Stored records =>
----------
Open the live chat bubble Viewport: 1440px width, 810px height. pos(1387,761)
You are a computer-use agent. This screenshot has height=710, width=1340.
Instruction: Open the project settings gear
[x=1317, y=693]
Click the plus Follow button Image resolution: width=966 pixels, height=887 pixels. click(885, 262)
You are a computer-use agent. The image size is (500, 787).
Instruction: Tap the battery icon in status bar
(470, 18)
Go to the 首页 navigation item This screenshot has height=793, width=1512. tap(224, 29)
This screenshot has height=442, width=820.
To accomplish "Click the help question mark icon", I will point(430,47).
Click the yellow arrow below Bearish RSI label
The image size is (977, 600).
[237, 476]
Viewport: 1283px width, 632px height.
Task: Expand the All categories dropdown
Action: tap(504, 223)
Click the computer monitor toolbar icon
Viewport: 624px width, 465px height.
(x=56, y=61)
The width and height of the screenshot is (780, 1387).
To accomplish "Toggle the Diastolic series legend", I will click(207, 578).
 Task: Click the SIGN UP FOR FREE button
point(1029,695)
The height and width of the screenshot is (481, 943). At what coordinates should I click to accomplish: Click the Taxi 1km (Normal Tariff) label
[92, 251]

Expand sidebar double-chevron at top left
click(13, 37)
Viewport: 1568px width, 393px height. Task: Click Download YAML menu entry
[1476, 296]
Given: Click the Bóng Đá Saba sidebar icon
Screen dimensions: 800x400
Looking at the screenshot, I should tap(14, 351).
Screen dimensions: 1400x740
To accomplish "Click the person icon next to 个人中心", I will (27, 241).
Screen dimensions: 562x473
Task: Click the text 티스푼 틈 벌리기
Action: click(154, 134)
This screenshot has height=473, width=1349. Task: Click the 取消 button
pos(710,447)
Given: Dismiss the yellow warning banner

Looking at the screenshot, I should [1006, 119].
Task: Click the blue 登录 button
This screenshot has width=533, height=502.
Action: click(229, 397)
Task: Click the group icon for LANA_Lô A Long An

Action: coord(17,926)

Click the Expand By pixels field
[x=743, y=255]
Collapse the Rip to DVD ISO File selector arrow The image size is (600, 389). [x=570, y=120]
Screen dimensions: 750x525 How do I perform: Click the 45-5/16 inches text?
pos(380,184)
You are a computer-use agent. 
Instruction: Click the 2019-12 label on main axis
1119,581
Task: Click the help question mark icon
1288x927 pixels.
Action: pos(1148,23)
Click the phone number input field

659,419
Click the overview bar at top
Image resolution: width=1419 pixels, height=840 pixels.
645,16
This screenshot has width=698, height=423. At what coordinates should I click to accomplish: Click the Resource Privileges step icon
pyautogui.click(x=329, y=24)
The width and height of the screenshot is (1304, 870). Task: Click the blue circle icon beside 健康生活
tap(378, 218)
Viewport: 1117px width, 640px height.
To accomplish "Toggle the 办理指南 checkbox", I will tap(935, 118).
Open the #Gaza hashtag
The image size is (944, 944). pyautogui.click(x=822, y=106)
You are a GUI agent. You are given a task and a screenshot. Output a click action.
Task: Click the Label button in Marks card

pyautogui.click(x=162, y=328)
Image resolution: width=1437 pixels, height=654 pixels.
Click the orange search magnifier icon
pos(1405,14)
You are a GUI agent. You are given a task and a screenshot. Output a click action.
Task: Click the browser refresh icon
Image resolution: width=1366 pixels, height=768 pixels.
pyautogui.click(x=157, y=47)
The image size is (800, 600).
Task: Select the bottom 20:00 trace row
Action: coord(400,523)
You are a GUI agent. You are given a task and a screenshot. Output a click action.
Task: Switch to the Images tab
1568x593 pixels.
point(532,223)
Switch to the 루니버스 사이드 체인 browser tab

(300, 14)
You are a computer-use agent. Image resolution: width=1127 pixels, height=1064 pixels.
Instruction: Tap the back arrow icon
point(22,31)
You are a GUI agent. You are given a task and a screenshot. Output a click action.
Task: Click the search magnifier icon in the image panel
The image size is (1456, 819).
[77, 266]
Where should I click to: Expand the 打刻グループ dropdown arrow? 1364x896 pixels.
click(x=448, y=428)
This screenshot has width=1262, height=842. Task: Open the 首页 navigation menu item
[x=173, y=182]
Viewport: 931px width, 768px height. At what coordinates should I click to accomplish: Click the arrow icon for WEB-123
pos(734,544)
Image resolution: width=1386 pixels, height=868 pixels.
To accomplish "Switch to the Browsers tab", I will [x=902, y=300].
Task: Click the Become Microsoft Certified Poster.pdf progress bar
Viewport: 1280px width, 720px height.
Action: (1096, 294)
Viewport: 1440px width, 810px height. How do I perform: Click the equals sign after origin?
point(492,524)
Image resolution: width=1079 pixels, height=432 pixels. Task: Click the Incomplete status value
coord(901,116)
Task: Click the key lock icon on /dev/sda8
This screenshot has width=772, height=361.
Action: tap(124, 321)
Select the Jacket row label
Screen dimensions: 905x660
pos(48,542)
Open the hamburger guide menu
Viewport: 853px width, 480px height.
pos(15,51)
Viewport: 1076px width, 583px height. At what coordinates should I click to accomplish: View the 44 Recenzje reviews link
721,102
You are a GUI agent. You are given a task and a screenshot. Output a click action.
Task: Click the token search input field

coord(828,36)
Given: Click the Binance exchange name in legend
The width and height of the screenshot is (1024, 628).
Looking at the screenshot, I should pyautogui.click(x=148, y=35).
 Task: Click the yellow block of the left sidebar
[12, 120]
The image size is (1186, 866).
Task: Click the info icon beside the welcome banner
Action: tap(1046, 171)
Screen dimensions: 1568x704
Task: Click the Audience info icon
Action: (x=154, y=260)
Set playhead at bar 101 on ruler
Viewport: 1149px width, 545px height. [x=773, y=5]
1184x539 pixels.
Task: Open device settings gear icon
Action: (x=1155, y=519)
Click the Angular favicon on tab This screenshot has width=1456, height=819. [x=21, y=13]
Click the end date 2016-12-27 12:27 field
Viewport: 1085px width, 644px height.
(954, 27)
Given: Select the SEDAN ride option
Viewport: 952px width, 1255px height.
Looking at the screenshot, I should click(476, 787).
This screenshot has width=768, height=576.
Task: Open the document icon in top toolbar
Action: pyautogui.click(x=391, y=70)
----------
PROMPT => Swap "Instruction" for "Goal" everywhere in the lines above, and write them out again with nothing else changed.

TASK RESPONSE =>
Open the live chat bubble Viewport: 1440px width, 810px height. pos(1387,761)
You are a computer-use agent. This screenshot has height=710, width=1340.
Goal: Open the project settings gear
[x=1317, y=693]
Click the plus Follow button Image resolution: width=966 pixels, height=887 pixels. click(885, 262)
You are a computer-use agent. The image size is (500, 787).
Goal: Tap the battery icon in status bar
(470, 18)
Go to the 首页 navigation item This screenshot has height=793, width=1512. tap(224, 29)
This screenshot has height=442, width=820.
To accomplish "Click the help question mark icon", I will point(430,47).
Click the yellow arrow below Bearish RSI label
The image size is (977, 600).
[237, 476]
Viewport: 1283px width, 632px height.
Task: Expand the All categories dropdown
Action: tap(504, 223)
Click the computer monitor toolbar icon
Viewport: 624px width, 465px height.
(x=56, y=61)
The width and height of the screenshot is (780, 1387).
To accomplish "Toggle the Diastolic series legend", I will click(207, 578).
 Task: Click the SIGN UP FOR FREE button
point(1029,695)
The height and width of the screenshot is (481, 943). At what coordinates should I click to accomplish: Click the Taxi 1km (Normal Tariff) label
[92, 251]

Expand sidebar double-chevron at top left
click(13, 37)
Viewport: 1568px width, 393px height. Task: Click Download YAML menu entry
[1476, 296]
Given: Click the Bóng Đá Saba sidebar icon
Screen dimensions: 800x400
Looking at the screenshot, I should tap(14, 351).
Screen dimensions: 1400x740
To accomplish "Click the person icon next to 个人中心", I will (27, 241).
Screen dimensions: 562x473
Task: Click the text 티스푼 틈 벌리기
Action: click(154, 134)
This screenshot has height=473, width=1349. Task: Click the 取消 button
pos(710,447)
Given: Dismiss the yellow warning banner

Looking at the screenshot, I should [1006, 119].
Task: Click the blue 登录 button
This screenshot has width=533, height=502.
Action: click(229, 397)
Task: Click the group icon for LANA_Lô A Long An

Action: coord(17,926)

Click the Expand By pixels field
[x=743, y=255]
Collapse the Rip to DVD ISO File selector arrow The image size is (600, 389). [x=570, y=120]
Screen dimensions: 750x525 How do I perform: Click the 45-5/16 inches text?
pos(380,184)
You are a computer-use agent. 
Goal: Click the 2019-12 label on main axis
1119,581
Task: Click the help question mark icon
1288x927 pixels.
Action: pos(1148,23)
Click the phone number input field

659,419
Click the overview bar at top
Image resolution: width=1419 pixels, height=840 pixels.
645,16
This screenshot has width=698, height=423. At what coordinates should I click to accomplish: Click the Resource Privileges step icon
pyautogui.click(x=329, y=24)
The width and height of the screenshot is (1304, 870). Task: Click the blue circle icon beside 健康生活
tap(378, 218)
Viewport: 1117px width, 640px height.
To accomplish "Toggle the 办理指南 checkbox", I will tap(935, 118).
Open the #Gaza hashtag
The image size is (944, 944). pyautogui.click(x=822, y=106)
You are a GUI agent. You are given a task and a screenshot. Output a click action.
Task: Click the Label button in Marks card

pyautogui.click(x=162, y=328)
Image resolution: width=1437 pixels, height=654 pixels.
Click the orange search magnifier icon
pos(1405,14)
You are a GUI agent. You are given a task and a screenshot. Output a click action.
Task: Click the browser refresh icon
Image resolution: width=1366 pixels, height=768 pixels.
pyautogui.click(x=157, y=47)
The image size is (800, 600).
Task: Select the bottom 20:00 trace row
Action: coord(400,523)
You are a GUI agent. You are given a task and a screenshot. Output a click action.
Task: Switch to the Images tab
1568x593 pixels.
point(532,223)
Switch to the 루니버스 사이드 체인 browser tab

(300, 14)
You are a computer-use agent. Image resolution: width=1127 pixels, height=1064 pixels.
Goal: Tap the back arrow icon
point(22,31)
You are a GUI agent. You are given a task and a screenshot. Output a click action.
Task: Click the search magnifier icon in the image panel
The image size is (1456, 819).
[77, 266]
Where should I click to: Expand the 打刻グループ dropdown arrow? 1364x896 pixels.
click(x=448, y=428)
This screenshot has width=1262, height=842. Task: Open the 首页 navigation menu item
[x=173, y=182]
Viewport: 931px width, 768px height. At what coordinates should I click to accomplish: Click the arrow icon for WEB-123
pos(734,544)
Image resolution: width=1386 pixels, height=868 pixels.
To accomplish "Switch to the Browsers tab", I will [x=902, y=300].
Task: Click the Become Microsoft Certified Poster.pdf progress bar
Viewport: 1280px width, 720px height.
Action: (1096, 294)
Viewport: 1440px width, 810px height. How do I perform: Click the equals sign after origin?
point(492,524)
Image resolution: width=1079 pixels, height=432 pixels. Task: Click the Incomplete status value
coord(901,116)
Task: Click the key lock icon on /dev/sda8
This screenshot has width=772, height=361.
Action: tap(124, 321)
Select the Jacket row label
Screen dimensions: 905x660
pos(48,542)
Open the hamburger guide menu
Viewport: 853px width, 480px height.
pos(15,51)
Viewport: 1076px width, 583px height. At what coordinates should I click to accomplish: View the 44 Recenzje reviews link
721,102
You are a GUI agent. You are given a task and a screenshot. Output a click action.
Task: Click the token search input field

coord(828,36)
Given: Click the Binance exchange name in legend
The width and height of the screenshot is (1024, 628).
Looking at the screenshot, I should pyautogui.click(x=148, y=35).
 Task: Click the yellow block of the left sidebar
[12, 120]
The image size is (1186, 866).
Task: Click the info icon beside the welcome banner
Action: tap(1046, 171)
Screen dimensions: 1568x704
Task: Click the Audience info icon
Action: (x=154, y=260)
Set playhead at bar 101 on ruler
Viewport: 1149px width, 545px height. [x=773, y=5]
1184x539 pixels.
Task: Open device settings gear icon
Action: (x=1155, y=519)
Click the Angular favicon on tab This screenshot has width=1456, height=819. [x=21, y=13]
Click the end date 2016-12-27 12:27 field
Viewport: 1085px width, 644px height.
(954, 27)
Given: Select the SEDAN ride option
Viewport: 952px width, 1255px height.
Looking at the screenshot, I should click(476, 787).
This screenshot has width=768, height=576.
Task: Open the document icon in top toolbar
Action: pyautogui.click(x=391, y=70)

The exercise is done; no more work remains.